Status: 11/22/2021 11:59 PM.
Kent Nagano has served as General Director of Music at the Hamburg State Opera and President of the Hamburg Philharmonic Orchestra since the 2015/16 season. He celebrated his 70th birthday on November 22.
Listen to the post
3 minutes
Sitting in a good mood in his opera house office, Kent Nagano lets his gaze wander over the rooftops of Hamburg. Does he have a wish on his 70th birthday? “I think I already have the best birthday present because I’m doing two Electra rehearsals on my birthday. I’d love to, and now it’s already arrived.” Two exercises on his own day that suits him. Because it’s at home in the music.
A California citizen of Japanese descent is a global citizen. He has served as president in Lyon, Manchester, Los Angeles, Berlin, Munich and others. His home is music. In his book “10 Lessons From My Life – What Really Matters” he wrote that he thinks “of every note in the score, about every aspect, always from different perspectives.” Sounds like a perfectionist.
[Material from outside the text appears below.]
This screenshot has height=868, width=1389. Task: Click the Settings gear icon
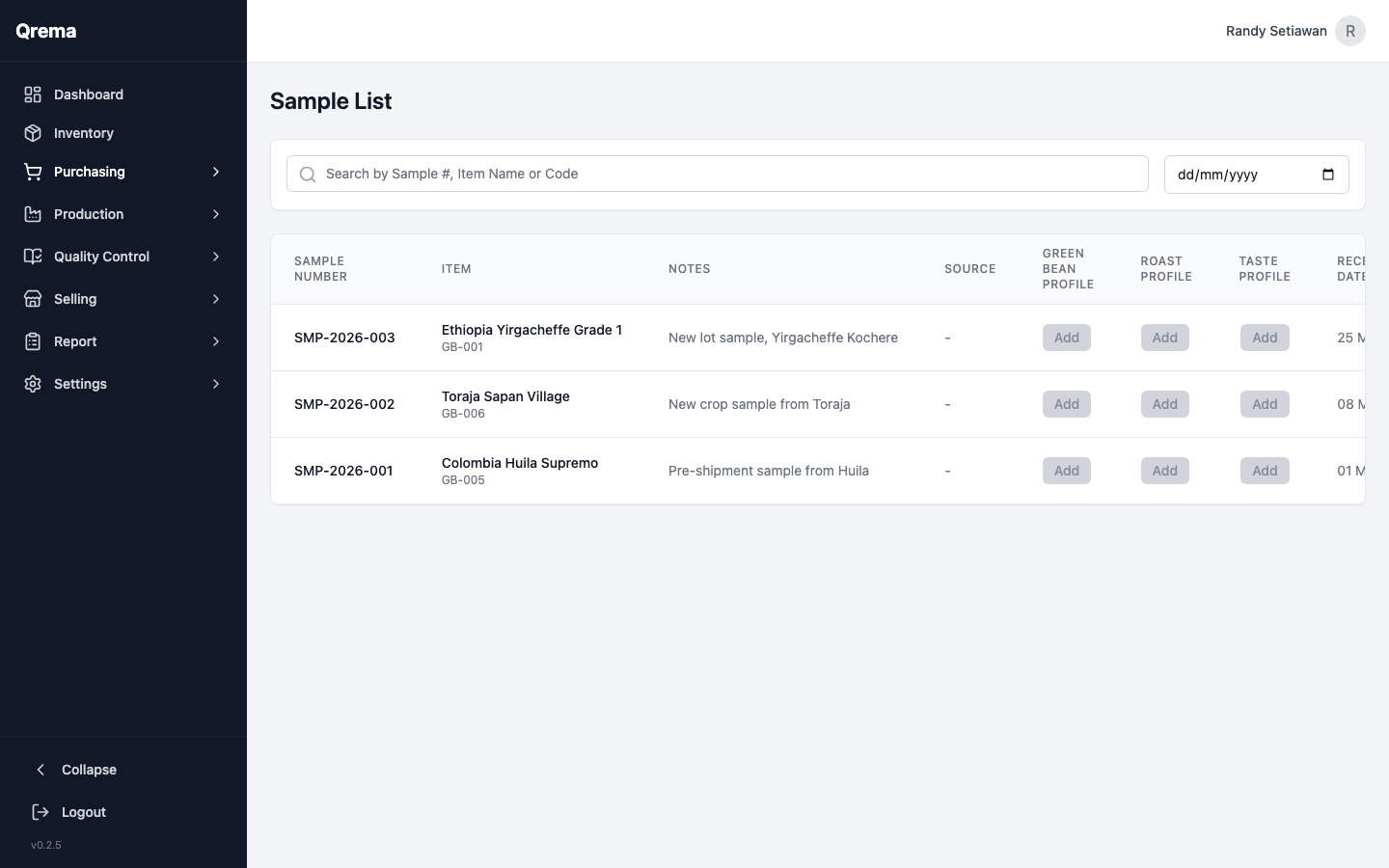[32, 384]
Team spirit is especially important to Kent Nagano
The conductor says, “You can be really obsessed, and that’s not good for art. On the other hand, every artist I know and I respect – we’re all perfect in trying to get a perfect vision. So perfect that we already know it’s impossible. So yeah, at least That’s what my wife says, I’m a perfectionist.”
Kent Nagano is admired for his clear and well-thought-out reading of the scores, and is also appreciated for his calm and balanced style. And in his role as general manager of music in Hamburg, the idea of the team takes on special significance: “We all try to be honest in this house really candid, and we try to get the priorities right. That priority to quality is very clear.”
Humility is the hardest lesson
Kent Nagano shaped Hamburg’s musical life for six years, spanning extensively from Hector Berlioz’s “Les Trois” to commissioned tracks by Toshio Hosokawa and Jörg Weidmann. Kent Nagano is full of energy and vision, full of ideas for new projects. He retained his curiosity and still considers himself an educated person.
One of the most difficult lessons is: “Humility. Without humility you will not make progress as an artist. If not, we are pessimists, that is, we know everything, we know everything. And when the point comes, we are no longer artists.”